All’inizio non capiva: eravamo amici. Ma poi ha incominciato a odiarmi. Le persone ridacchiavano alle mie battute e ridevano di lei. Avevano iniziato a chiamarla “strana” oppure “strega”. Ed è stato tutto merito mio.
 
Un giorno misi in giro la voce che fosse una grassona. Certo, lei stecchino non lo era, ma non si giudica la bellezza dalla taglia dei tuoi jeans. Così incominciarono a prenderla in giro. Una volta le tirarono addosso della verdura, dicendo “mangia questa”. Io ero tra questa gente.

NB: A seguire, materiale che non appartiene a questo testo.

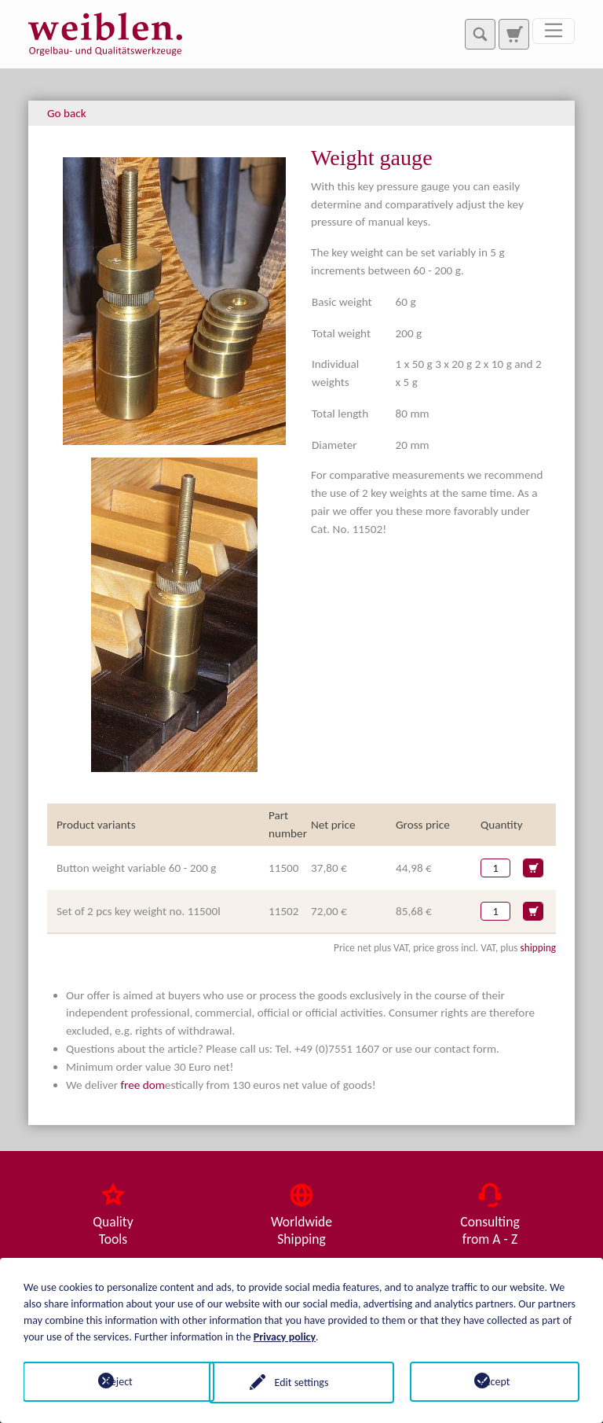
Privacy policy (285, 1335)
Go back (66, 113)
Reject (108, 1381)
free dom (142, 1085)
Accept (495, 1381)
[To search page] (513, 34)
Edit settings (302, 1381)
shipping (538, 947)
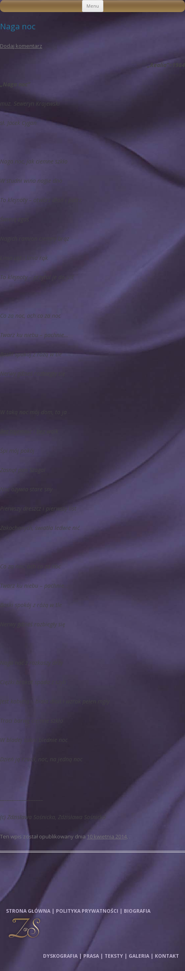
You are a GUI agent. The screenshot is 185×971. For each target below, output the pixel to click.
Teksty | (116, 956)
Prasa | (93, 956)
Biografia (137, 911)
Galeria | (141, 956)
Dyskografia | (62, 956)
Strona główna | (30, 911)
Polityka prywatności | (89, 911)
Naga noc (17, 26)
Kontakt (167, 956)
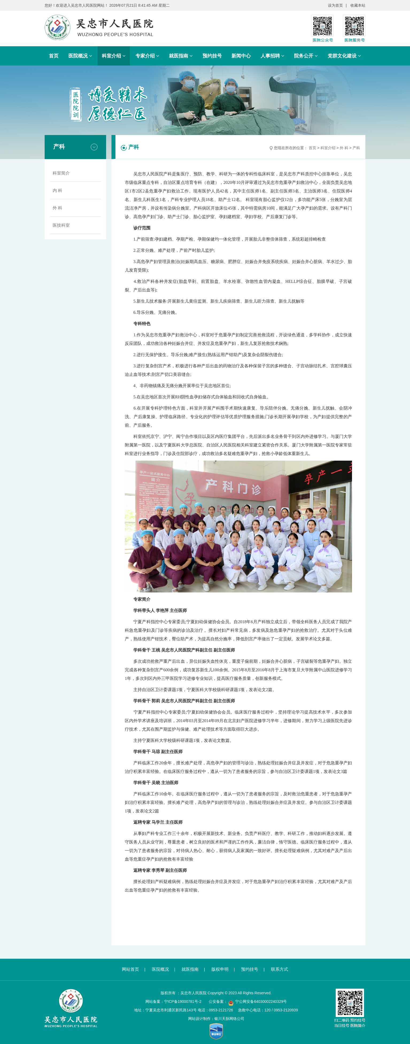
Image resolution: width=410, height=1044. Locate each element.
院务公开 (306, 56)
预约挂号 (212, 56)
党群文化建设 (344, 56)
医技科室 (61, 225)
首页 (54, 56)
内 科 (57, 190)
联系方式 (279, 969)
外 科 (57, 208)
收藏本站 (357, 5)
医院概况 (80, 56)
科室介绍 (114, 56)
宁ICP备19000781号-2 (183, 1001)
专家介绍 (147, 56)
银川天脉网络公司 (229, 1018)
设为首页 (335, 5)
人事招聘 (272, 56)
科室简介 (61, 173)
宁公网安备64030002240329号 (261, 1001)
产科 (356, 148)
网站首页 (130, 969)
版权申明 (220, 969)
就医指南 (181, 56)
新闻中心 (241, 56)
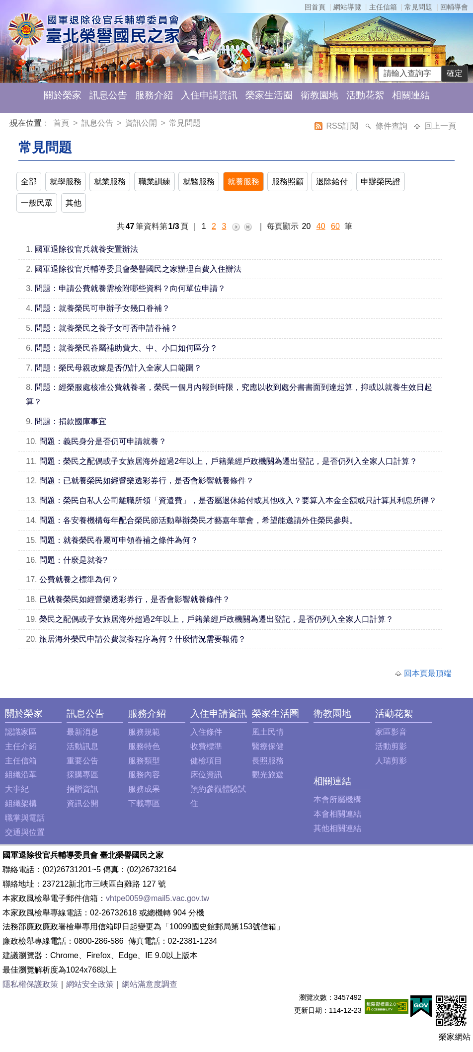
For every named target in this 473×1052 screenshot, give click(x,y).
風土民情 (268, 732)
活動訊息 (82, 746)
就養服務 (243, 181)
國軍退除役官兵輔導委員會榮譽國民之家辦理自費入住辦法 (138, 269)
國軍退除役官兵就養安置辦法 (86, 249)
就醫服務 (199, 181)
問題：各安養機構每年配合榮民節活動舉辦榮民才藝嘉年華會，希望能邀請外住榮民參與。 (198, 520)
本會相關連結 (337, 814)
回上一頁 (440, 126)
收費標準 (206, 746)
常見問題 (418, 7)
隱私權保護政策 (30, 984)
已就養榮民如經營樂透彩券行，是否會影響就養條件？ (134, 599)
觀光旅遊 (268, 774)
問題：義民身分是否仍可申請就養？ (102, 441)
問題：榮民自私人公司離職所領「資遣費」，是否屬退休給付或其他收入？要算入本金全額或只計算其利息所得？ (238, 500)
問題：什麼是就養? (73, 560)
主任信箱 (383, 7)
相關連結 (411, 95)
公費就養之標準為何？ (79, 579)
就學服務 (65, 181)
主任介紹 (21, 746)
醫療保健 (268, 746)
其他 (73, 203)
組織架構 (21, 803)
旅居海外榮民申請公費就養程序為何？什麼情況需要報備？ (142, 639)
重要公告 (82, 760)
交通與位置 (25, 832)
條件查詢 (392, 126)
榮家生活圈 (269, 95)
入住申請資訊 (209, 95)
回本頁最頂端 (428, 673)
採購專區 (82, 774)
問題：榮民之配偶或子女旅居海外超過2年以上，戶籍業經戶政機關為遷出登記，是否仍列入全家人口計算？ (228, 461)
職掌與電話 (25, 818)
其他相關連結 (337, 828)
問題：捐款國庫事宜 (70, 421)
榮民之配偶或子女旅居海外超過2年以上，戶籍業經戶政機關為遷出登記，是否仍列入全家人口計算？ (216, 619)
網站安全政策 (90, 984)
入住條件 (206, 732)
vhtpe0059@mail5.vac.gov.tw (157, 898)
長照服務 (268, 760)
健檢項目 (206, 760)
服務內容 (144, 774)
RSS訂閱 (343, 126)
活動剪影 (391, 746)
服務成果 (144, 789)
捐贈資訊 (82, 789)
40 (320, 226)
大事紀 (17, 789)
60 (335, 226)
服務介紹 (154, 95)
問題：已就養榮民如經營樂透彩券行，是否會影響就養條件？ (146, 480)
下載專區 (144, 803)
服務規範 (144, 732)
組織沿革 (21, 774)
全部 (29, 181)
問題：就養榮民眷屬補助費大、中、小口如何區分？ (126, 348)
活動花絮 (365, 95)
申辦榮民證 (380, 181)
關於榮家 (62, 95)
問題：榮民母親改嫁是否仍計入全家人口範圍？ (118, 368)
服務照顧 (288, 181)
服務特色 (144, 746)
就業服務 (110, 181)
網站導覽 (347, 7)
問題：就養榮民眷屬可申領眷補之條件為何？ (118, 540)
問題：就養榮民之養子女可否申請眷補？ (106, 328)
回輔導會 (454, 7)
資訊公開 (141, 123)
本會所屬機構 (337, 799)
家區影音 (391, 732)
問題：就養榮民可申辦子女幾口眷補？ (102, 308)
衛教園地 (319, 95)
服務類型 (144, 760)
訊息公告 (108, 95)
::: (11, 124)
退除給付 (332, 181)
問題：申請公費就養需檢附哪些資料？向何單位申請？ (130, 288)
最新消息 (82, 732)
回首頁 (315, 7)
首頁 (62, 123)
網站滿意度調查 (149, 984)
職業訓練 (154, 181)
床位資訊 (206, 774)
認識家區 (21, 732)
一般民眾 (37, 203)
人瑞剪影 (391, 760)
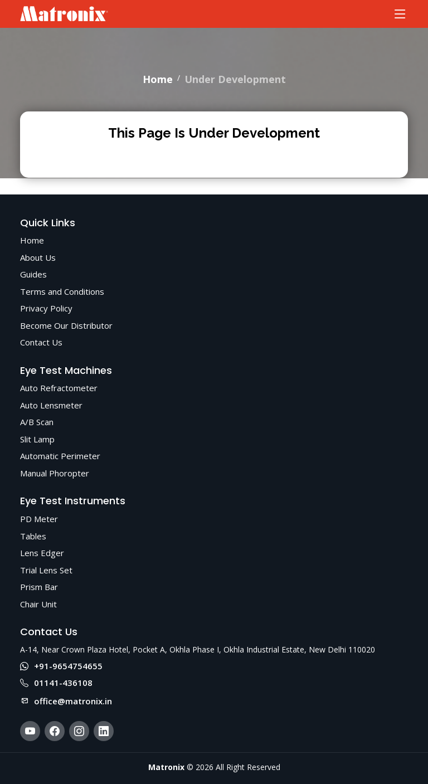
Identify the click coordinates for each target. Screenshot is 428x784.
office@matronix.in (66, 701)
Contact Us (41, 342)
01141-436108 (56, 682)
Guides (33, 274)
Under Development (235, 79)
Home (158, 79)
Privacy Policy (46, 308)
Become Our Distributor (66, 325)
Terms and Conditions (62, 291)
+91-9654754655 (61, 665)
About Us (38, 257)
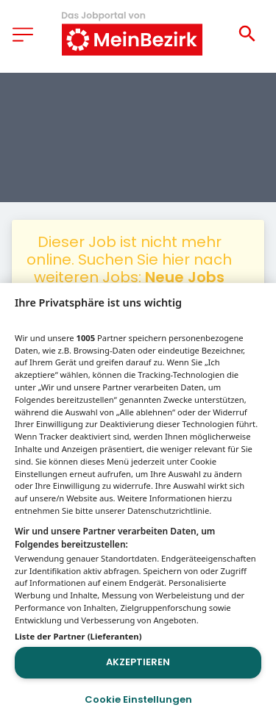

Da quel giorno lei smise di mangiare, o almeno, io non la vidi più farlo.
 
Veniva a scuola con gli occhi gonfi di pianto, subendosi ogni volta soprannomi idioti e prese in giro. Principalmente mie.
 
Così un giorno, non venne più a scuola.
E non ci ritornò mai più.
 
Si era uccisa. Si era tagliata le vene.
Tutti a scuola sembravano dispiaciuti, persino quelli che la deridevano, ma io no. Lei ora non sarebbe stata più un problema per me, eppure mi sentivo vuoto.
 
Andai al suo funerale, stetti in fondo alla sala. Ogni tanto sorridevo, ora la mia vita sarebbe stata migliore. Eppure mi sentivo vuoto. Ricordo ancora le parole di sua sorella, la più piccola. –Tu l’hai uccisa.-
 
Sì, l’avevo uccisa io. Mi sono diretto verso la tomba, e lì la vidi. Aveva i capelli rossi sparsi sul tessuto che riempiva la bara. Gli occhi erano chiusi e le braccia erano messe in modo che non si vedessero le cicatrici. Anche se aveva un vestito largo, si riusciva a vedere che era fin troppo magra.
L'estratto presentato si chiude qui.